** What the task asks **
In the forum thread below about competitive games, why does the commenter who names Black Ops II, MW2 and Battlefield 3 miss those older shooters? Answer in one to three sentences.

** Text section **
#####

How do you feel about dm shooters? I regularly play the other modes in Apex, and I really miss it now that Arenas is gone.
I also immensely enjoy Titanfall 2. I even started [email protected]. Especially on the northstar client, you can decide how sweaty you want your session to be by which server you join. You can go hard as hell against other movement gods, or play weak loadouts and just turn your brain off.
That’s just kind of how I ended up being with anything competitive honestly, especially if it’s a huge time sink, which battle royale games tend to be. Even CSGO’s “Danger Zone” mode can take like half an hour with just 18 people.
I’ve found myself missing some of the older shooters I played as a teen like Black Ops II, MW2, Battlefield 3, etc. They’re still “competitive” in a sense, but you’re not playing for nearly as much as you are in Apex Legends or Fortnite. Plus the matches aren’t overly long and you can rejoin the action in seconds depending on the mode. And if you leave a deathmatch, you aren’t really losing a whole lot of progress. Pretty much 5 - 10 minutes worth as opposed to 30 minutes to an hour sometimes.
BRs are a game type that sounds awesome to me on paper but I never end up actually enjoying. Too much time with nothing happening with it all to just abruptly end. It’s a cool idea I think. Just not for me
For me it’s more the fact that if you don’t play almost everyday, you get absolutely destroyed by people who do.
EVEN AT LOW RANKSSS
Yep, it’s insane. Good matchmaking still seems to be some form of dark arts.
Most competitive games stresses me out. I have probably 1k hours in WoT and WoWS. I know I should be enjoying the small moments and not worry about winning as much, but I just can’t do it.
As much as i love driving my tanks, I couldn’t handle the wot gameplay. I just realised I get stressed instead of satisfied. Switched to PvE games, much better.
I haven’t played any game with PvP in like a decade. I think WoW turned me off from them.
Same man. I realized at some point that I wasn’t having fun playing pvp. I was stressed and when I’d stop playing I’d be in a bad mood even if I had been winning/playing well. I rarely play multiplayer games at all now, single player is my lane and I’m happy to stay in it. I’ll venture out for some coop sometimes but mostly I’m good flying solo.

#####

** Data to examine **
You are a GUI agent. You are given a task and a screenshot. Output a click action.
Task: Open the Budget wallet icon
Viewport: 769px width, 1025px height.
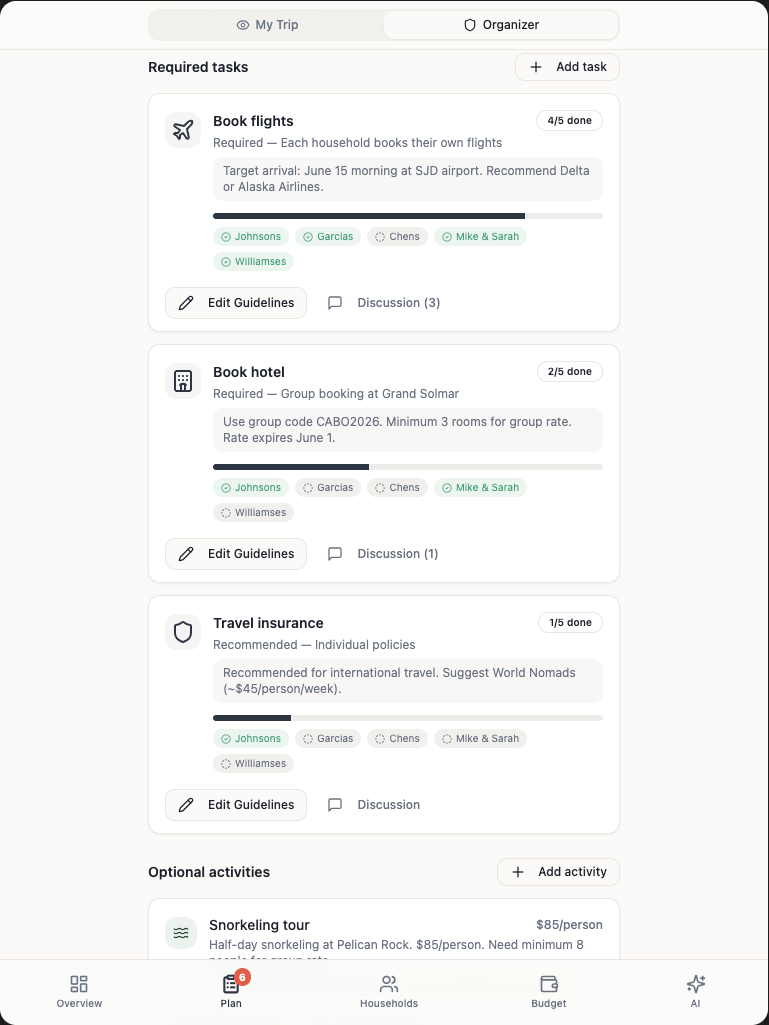548,984
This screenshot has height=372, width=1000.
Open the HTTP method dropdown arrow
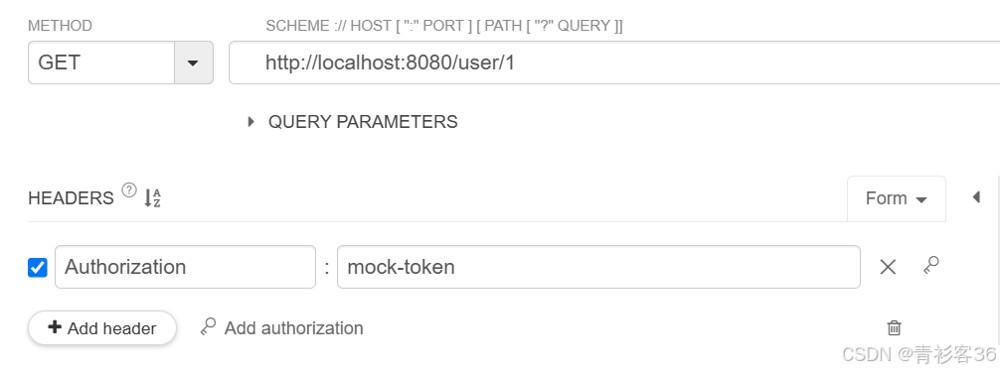click(193, 63)
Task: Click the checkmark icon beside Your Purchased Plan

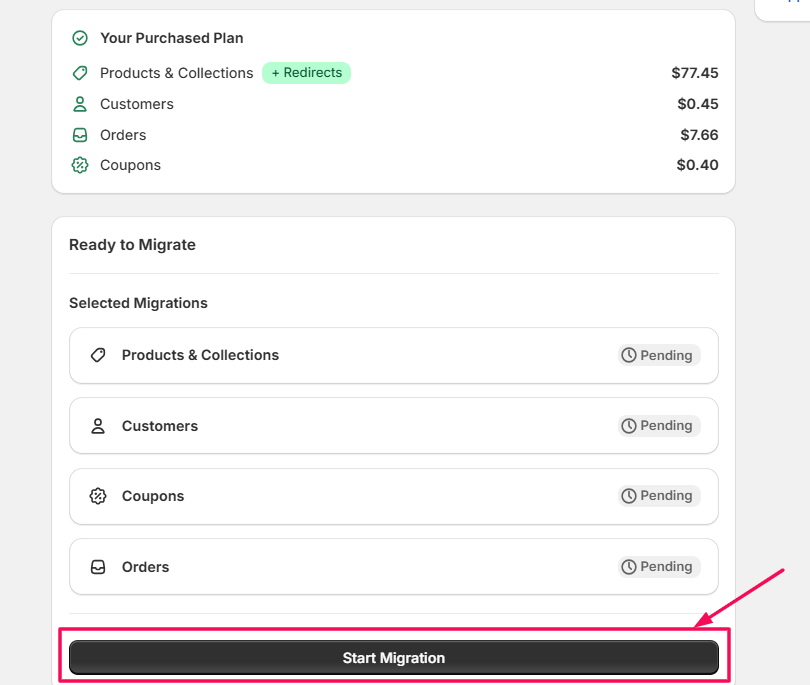Action: (x=80, y=38)
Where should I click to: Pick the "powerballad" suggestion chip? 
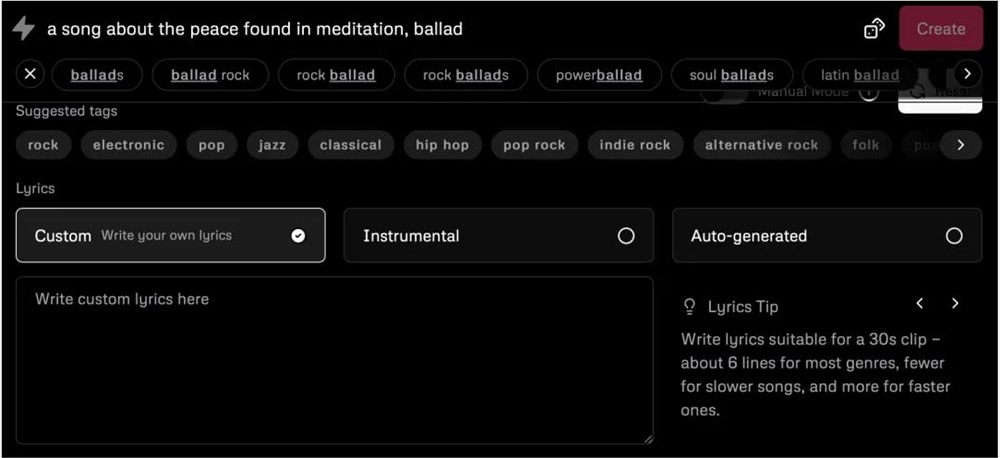point(599,75)
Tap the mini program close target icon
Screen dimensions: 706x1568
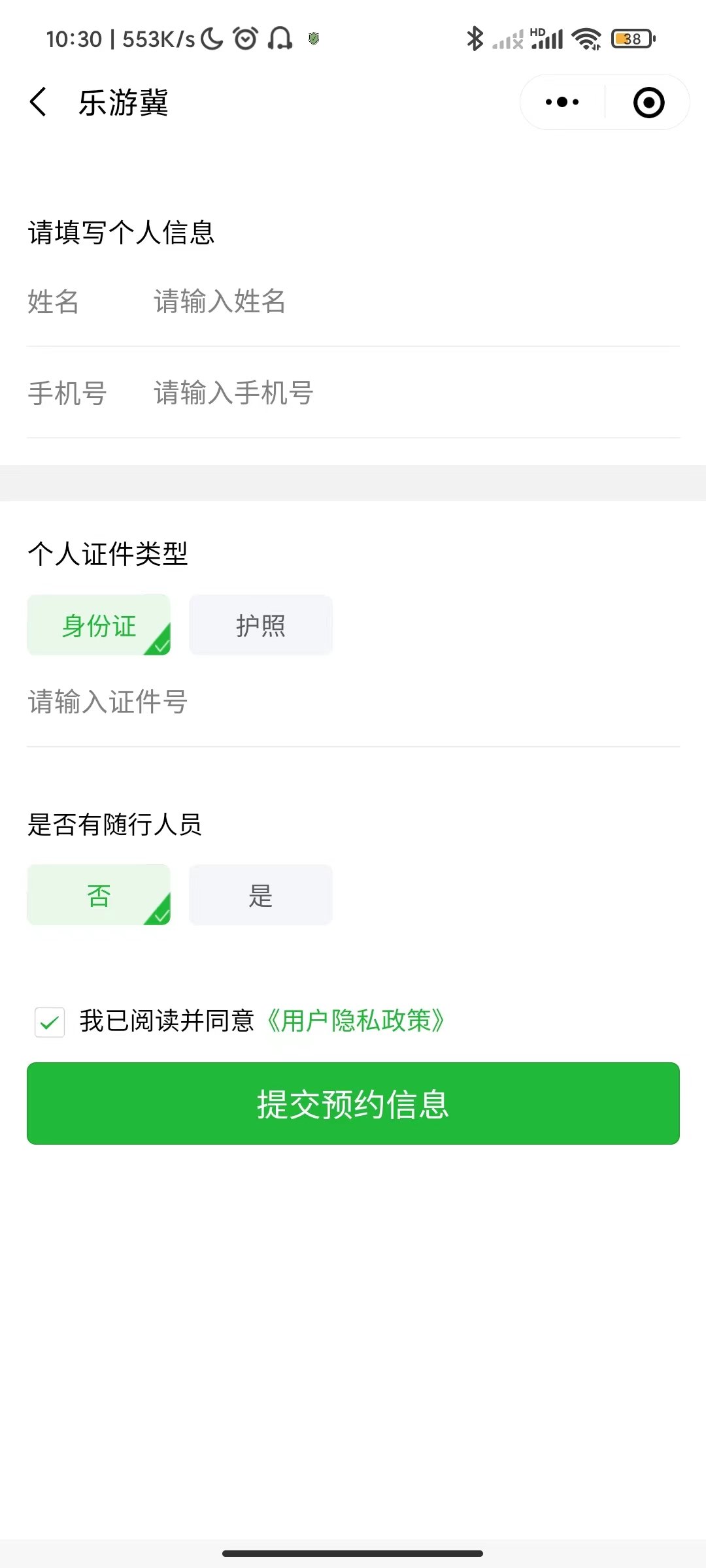pyautogui.click(x=648, y=103)
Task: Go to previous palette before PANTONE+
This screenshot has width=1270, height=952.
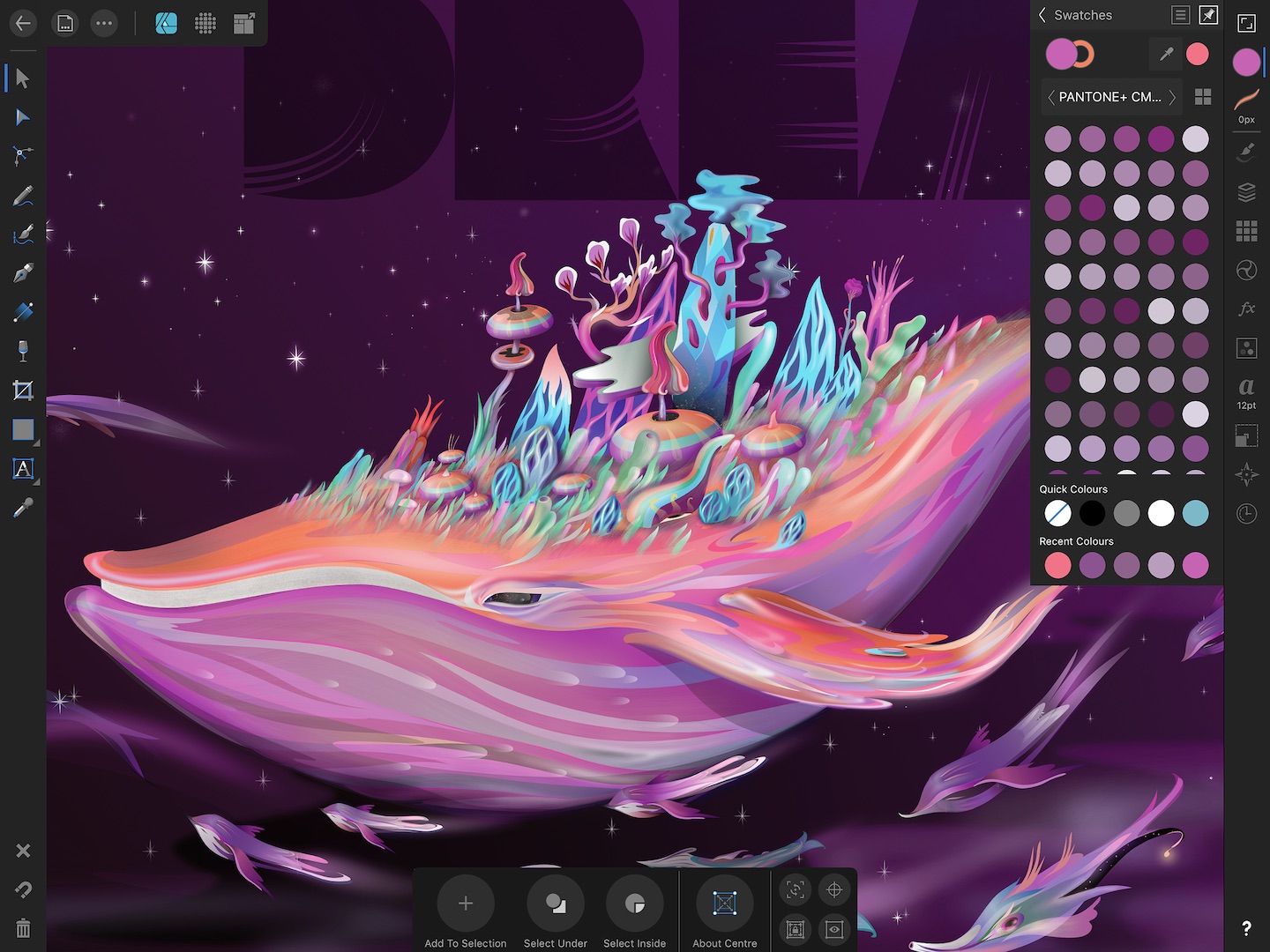Action: click(x=1050, y=97)
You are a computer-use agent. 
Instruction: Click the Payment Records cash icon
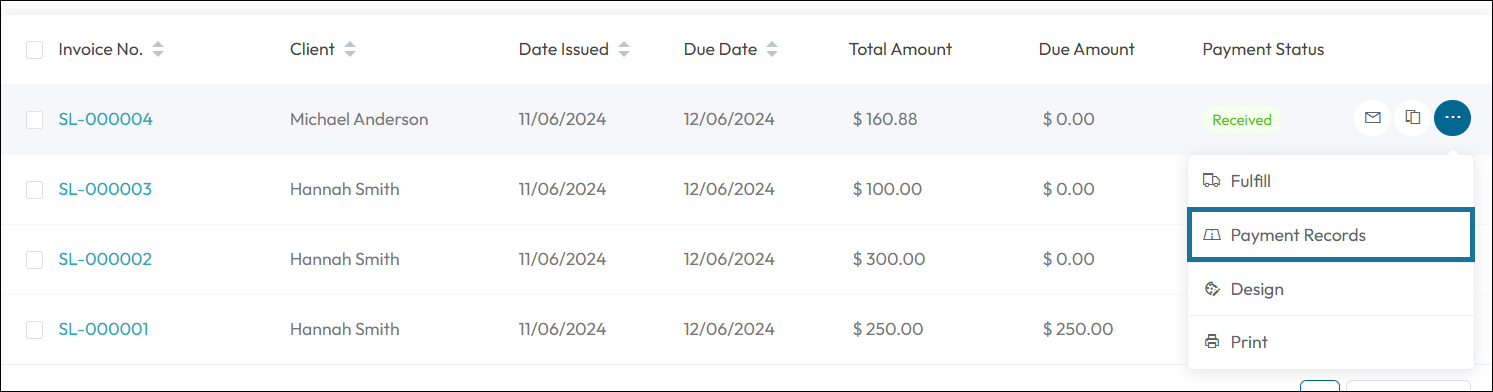point(1212,235)
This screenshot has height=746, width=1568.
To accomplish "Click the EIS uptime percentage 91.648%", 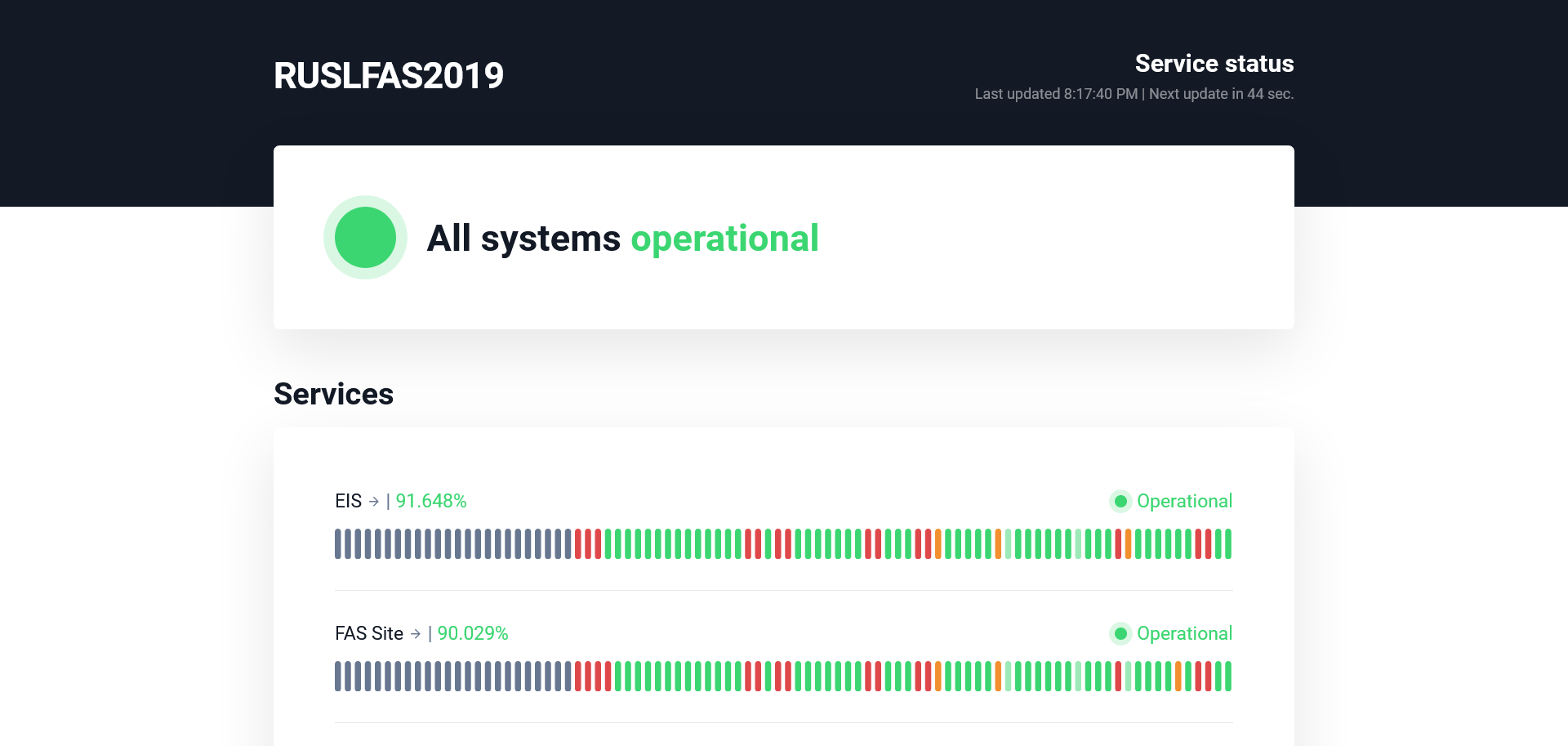I will (431, 502).
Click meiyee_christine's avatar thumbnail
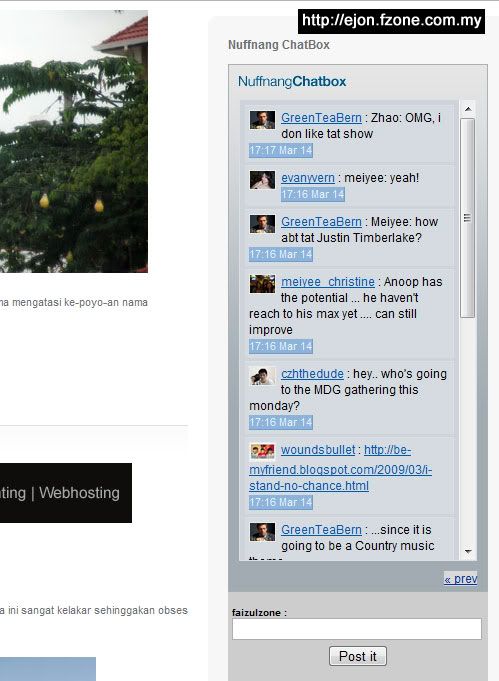 point(262,284)
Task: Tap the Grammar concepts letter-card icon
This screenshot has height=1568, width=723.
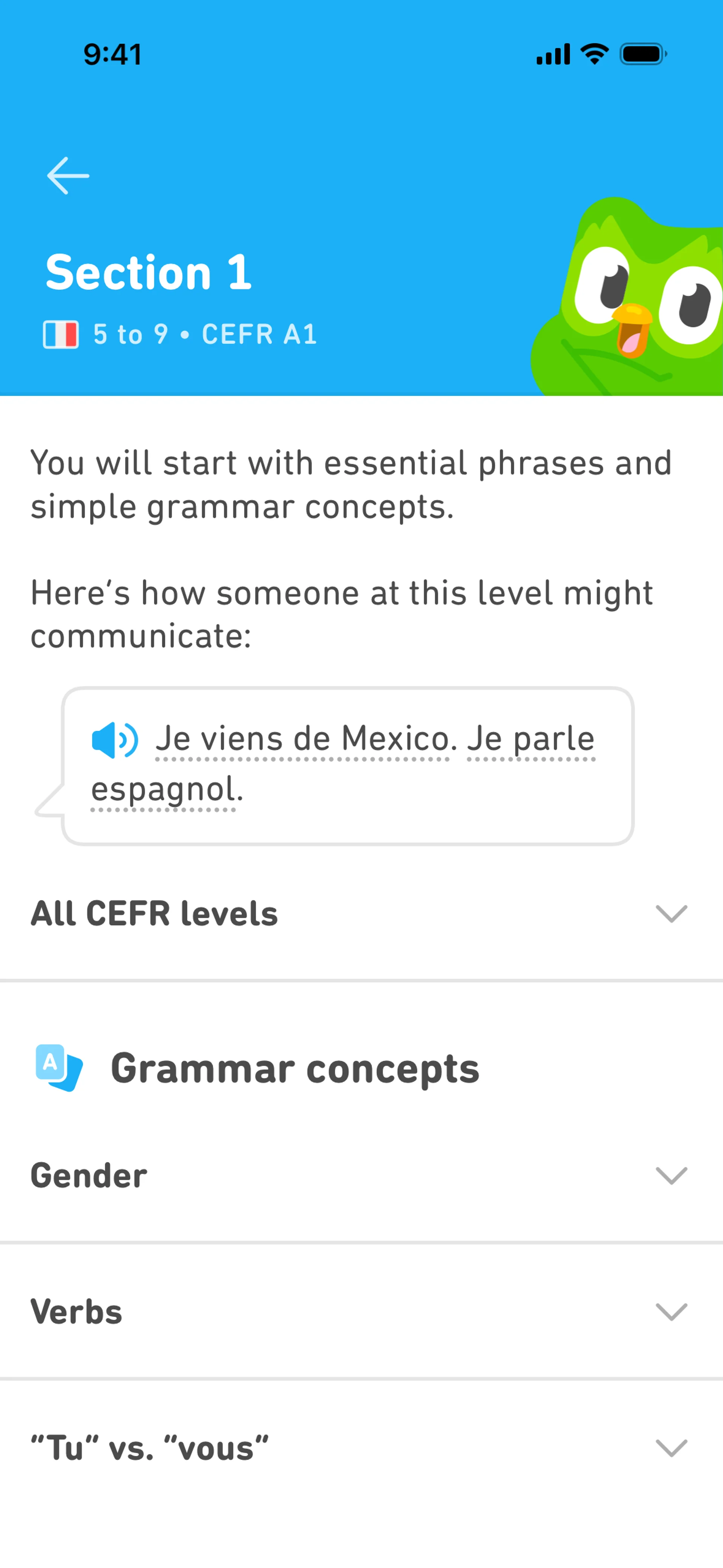Action: 59,1068
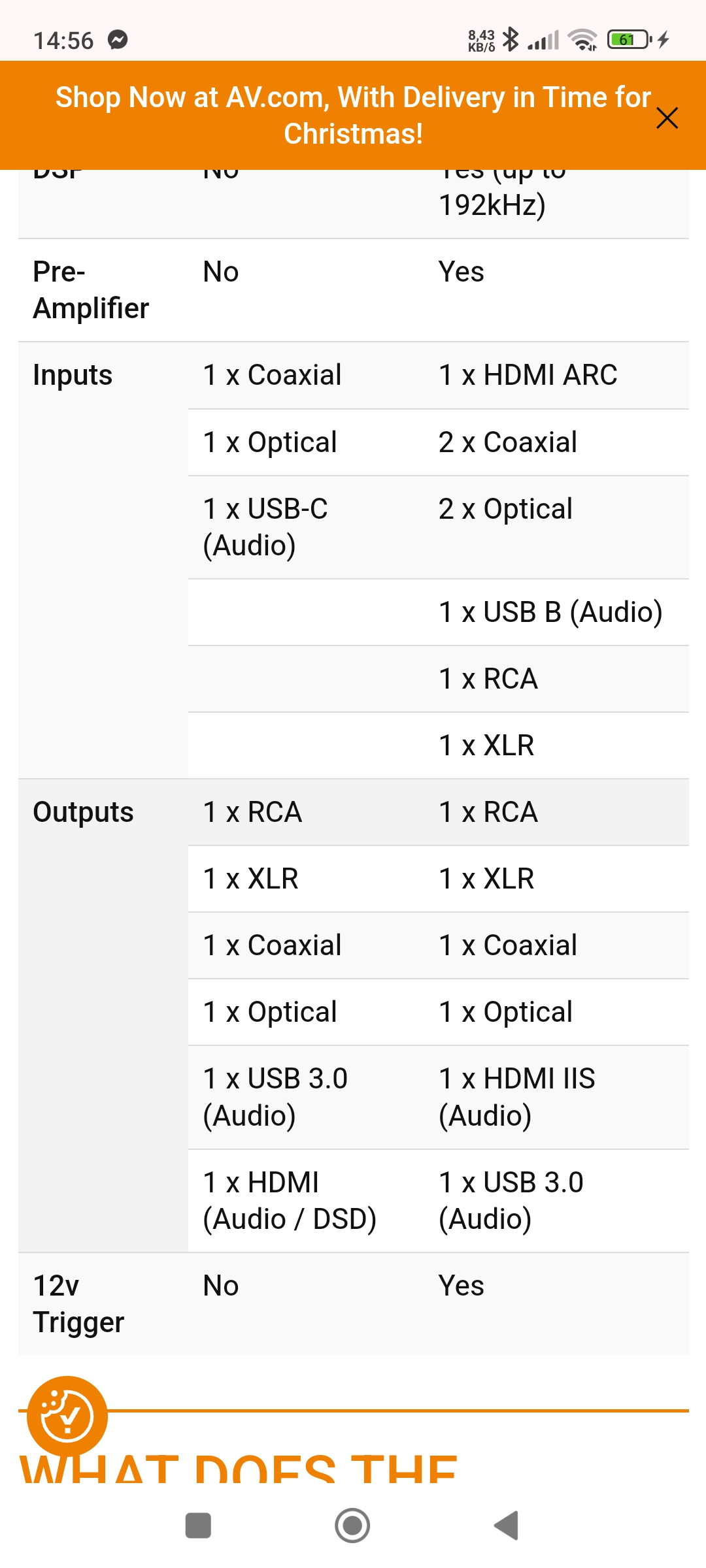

#####

** Solution to this problem **
Those matches aren't overly long, and depending on the mode you can rejoin the action in seconds. Leaving a deathmatch costs only about 5 to 10 minutes of progress, compared with 30 minutes to an hour sometimes in games like Apex Legends or Fortnite.